**Exercise description:**
What is needed is an exact copy of the lines in the listing below, from the one with "Anglais (57, 1104)" up to and including the one with "Eckhard Beye - Fotografie (1251, 175)", with no other lines.

################

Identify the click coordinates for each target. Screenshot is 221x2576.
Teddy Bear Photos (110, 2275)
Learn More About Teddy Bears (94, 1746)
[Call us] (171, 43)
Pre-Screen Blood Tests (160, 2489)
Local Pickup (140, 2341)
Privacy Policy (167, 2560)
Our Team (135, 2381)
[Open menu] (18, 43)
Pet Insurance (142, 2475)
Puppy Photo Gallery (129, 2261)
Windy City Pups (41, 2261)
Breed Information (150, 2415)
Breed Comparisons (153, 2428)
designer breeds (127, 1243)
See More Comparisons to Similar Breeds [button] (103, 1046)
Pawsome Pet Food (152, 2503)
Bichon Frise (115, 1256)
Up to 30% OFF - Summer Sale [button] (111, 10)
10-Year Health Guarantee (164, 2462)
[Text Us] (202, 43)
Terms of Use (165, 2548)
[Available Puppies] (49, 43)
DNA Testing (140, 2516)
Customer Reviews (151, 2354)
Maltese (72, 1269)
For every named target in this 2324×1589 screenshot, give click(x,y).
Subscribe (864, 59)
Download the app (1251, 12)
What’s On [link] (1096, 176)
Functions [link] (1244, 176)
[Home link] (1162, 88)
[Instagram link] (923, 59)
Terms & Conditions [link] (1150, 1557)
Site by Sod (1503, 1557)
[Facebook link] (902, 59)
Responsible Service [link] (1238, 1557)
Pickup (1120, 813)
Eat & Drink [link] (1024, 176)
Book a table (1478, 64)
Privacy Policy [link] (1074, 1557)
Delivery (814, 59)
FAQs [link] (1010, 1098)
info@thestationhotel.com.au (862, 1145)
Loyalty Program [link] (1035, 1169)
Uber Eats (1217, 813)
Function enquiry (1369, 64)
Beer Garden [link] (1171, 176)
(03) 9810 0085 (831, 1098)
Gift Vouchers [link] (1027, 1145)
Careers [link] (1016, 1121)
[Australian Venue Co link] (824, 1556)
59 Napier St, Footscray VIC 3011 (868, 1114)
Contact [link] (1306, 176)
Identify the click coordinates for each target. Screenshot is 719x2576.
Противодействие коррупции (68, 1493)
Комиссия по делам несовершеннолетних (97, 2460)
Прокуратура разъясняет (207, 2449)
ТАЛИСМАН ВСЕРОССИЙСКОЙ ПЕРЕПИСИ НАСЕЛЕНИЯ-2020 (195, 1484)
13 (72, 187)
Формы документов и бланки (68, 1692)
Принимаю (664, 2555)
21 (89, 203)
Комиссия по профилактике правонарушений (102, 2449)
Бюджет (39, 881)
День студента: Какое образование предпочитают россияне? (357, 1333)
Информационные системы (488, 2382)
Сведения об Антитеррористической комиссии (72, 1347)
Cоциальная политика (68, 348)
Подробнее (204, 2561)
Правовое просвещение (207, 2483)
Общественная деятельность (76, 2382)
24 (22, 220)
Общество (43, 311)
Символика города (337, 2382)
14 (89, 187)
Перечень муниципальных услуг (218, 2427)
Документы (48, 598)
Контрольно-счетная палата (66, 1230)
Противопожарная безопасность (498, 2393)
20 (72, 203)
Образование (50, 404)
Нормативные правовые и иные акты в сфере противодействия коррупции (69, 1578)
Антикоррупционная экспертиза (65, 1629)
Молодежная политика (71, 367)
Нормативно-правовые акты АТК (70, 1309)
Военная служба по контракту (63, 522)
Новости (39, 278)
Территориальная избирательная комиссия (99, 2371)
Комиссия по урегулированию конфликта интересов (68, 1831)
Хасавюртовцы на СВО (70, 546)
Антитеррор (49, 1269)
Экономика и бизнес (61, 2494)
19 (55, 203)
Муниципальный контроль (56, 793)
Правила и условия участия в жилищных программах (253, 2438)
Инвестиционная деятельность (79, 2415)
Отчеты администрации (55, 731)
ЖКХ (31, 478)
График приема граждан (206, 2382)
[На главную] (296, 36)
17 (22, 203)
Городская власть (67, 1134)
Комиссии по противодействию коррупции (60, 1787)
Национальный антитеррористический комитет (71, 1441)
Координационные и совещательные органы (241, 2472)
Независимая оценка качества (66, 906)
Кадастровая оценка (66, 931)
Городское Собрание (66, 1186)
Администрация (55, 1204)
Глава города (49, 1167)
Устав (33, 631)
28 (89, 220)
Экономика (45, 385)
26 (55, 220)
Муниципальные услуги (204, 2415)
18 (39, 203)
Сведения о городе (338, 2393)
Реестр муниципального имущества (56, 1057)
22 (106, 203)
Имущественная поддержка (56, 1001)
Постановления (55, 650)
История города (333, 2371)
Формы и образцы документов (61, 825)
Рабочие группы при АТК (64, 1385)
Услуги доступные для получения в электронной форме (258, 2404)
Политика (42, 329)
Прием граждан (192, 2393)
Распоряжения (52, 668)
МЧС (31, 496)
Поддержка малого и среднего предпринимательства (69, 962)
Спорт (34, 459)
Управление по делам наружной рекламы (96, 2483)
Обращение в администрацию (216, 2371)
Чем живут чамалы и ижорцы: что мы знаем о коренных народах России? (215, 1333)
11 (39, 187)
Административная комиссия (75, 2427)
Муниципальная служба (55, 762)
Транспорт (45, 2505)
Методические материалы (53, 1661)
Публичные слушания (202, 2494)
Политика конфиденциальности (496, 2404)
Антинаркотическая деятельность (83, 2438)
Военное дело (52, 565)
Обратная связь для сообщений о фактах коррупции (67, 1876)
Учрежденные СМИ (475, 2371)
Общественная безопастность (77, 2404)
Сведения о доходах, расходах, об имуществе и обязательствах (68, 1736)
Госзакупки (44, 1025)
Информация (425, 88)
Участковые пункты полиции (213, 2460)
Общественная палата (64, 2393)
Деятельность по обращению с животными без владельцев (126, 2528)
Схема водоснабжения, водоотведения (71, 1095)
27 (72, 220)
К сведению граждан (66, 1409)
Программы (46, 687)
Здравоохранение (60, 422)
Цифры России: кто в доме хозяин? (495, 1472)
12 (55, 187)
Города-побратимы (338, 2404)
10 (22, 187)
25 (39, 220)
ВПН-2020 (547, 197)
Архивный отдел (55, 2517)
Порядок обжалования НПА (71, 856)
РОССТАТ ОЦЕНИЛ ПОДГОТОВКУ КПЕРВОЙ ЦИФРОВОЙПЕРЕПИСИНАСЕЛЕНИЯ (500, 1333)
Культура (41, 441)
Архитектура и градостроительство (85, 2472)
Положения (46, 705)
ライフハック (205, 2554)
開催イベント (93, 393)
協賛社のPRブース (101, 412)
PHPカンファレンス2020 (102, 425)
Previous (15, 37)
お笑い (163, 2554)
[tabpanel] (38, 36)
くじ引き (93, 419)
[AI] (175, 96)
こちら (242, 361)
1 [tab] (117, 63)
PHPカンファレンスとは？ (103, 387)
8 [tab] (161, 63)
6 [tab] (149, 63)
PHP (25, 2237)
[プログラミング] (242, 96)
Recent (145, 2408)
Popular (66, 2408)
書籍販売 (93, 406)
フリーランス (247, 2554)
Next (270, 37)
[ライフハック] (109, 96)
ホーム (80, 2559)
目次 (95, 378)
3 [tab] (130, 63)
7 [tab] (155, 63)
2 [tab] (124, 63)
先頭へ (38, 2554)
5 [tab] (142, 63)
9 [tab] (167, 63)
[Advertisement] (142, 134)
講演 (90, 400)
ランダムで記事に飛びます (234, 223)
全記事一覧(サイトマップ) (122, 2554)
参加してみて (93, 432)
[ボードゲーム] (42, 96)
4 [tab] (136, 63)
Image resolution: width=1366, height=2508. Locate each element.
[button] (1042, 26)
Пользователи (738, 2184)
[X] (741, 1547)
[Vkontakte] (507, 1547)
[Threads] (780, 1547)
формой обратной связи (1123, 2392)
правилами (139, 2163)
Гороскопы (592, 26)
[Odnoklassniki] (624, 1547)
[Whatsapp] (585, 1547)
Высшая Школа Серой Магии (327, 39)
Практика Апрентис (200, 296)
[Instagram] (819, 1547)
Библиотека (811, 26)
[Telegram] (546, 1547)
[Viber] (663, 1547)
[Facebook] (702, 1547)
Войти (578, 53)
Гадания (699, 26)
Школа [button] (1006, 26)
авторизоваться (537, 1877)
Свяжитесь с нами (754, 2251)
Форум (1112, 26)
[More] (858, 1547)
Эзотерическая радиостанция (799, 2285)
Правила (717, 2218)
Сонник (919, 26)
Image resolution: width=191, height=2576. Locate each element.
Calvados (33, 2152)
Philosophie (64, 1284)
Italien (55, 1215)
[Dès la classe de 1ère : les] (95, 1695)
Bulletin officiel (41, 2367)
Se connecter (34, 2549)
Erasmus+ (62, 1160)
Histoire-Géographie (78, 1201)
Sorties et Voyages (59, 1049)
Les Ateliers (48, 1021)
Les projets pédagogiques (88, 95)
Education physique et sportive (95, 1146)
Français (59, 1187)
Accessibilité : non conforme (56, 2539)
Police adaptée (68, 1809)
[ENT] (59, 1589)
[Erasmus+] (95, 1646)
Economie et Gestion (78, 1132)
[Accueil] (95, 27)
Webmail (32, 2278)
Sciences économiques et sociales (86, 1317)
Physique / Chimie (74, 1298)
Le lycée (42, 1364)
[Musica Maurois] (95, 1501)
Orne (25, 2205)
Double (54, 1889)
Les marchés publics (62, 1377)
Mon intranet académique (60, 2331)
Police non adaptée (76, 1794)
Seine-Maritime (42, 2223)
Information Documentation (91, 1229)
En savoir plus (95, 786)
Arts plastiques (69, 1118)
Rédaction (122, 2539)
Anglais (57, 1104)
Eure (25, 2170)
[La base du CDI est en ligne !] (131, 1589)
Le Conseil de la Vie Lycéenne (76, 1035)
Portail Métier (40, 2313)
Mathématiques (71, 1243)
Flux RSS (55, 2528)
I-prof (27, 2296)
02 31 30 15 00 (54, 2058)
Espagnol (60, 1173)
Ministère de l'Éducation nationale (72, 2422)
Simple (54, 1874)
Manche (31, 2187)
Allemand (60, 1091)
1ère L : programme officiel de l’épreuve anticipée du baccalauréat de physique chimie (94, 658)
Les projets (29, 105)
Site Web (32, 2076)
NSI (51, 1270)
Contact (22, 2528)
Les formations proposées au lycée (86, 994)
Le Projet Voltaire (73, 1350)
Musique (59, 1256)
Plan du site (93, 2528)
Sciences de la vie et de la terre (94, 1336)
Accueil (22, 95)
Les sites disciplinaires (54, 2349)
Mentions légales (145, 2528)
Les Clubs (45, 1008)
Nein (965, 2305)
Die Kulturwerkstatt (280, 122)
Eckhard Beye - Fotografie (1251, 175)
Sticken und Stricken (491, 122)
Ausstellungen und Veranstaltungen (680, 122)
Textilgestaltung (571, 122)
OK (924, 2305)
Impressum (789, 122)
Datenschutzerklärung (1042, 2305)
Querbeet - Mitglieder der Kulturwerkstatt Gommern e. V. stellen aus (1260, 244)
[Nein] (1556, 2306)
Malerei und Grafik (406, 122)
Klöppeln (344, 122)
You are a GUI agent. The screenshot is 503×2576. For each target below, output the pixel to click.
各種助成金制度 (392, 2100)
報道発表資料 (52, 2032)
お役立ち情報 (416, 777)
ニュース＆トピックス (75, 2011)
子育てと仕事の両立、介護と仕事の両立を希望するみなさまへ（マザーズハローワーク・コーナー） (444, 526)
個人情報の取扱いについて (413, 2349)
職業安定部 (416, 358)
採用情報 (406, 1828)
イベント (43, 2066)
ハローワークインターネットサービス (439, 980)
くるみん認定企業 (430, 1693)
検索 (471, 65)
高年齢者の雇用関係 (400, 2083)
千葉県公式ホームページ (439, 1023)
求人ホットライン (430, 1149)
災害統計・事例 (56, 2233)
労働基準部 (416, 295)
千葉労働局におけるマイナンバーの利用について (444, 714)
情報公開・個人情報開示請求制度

################

**Answer to this exercise:**
Anglais (57, 1104)
Eure (25, 2170)
[La base du CDI est en ligne !] (131, 1589)
Le Conseil de la Vie Lycéenne (76, 1035)
Portail Métier (40, 2313)
Mathématiques (71, 1243)
Flux RSS (55, 2528)
I-prof (27, 2296)
02 31 30 15 00 (54, 2058)
Espagnol (60, 1173)
Ministère de l'Éducation nationale (72, 2422)
Simple (54, 1874)
Manche (31, 2187)
Allemand (60, 1091)
1ère L : programme officiel de l’épreuve anticipée du baccalauréat de physique chimie (94, 658)
Les projets (29, 105)
Site Web (32, 2076)
NSI (51, 1270)
Contact (22, 2528)
Les formations proposées au lycée (86, 994)
Le Projet Voltaire (73, 1350)
Musique (59, 1256)
Plan du site (93, 2528)
Sciences de la vie et de la terre (94, 1336)
Accueil (22, 95)
Les sites disciplinaires (54, 2349)
Mentions légales (145, 2528)
Les Clubs (45, 1008)
Nein (965, 2305)
Die Kulturwerkstatt (280, 122)
Eckhard Beye - Fotografie (1251, 175)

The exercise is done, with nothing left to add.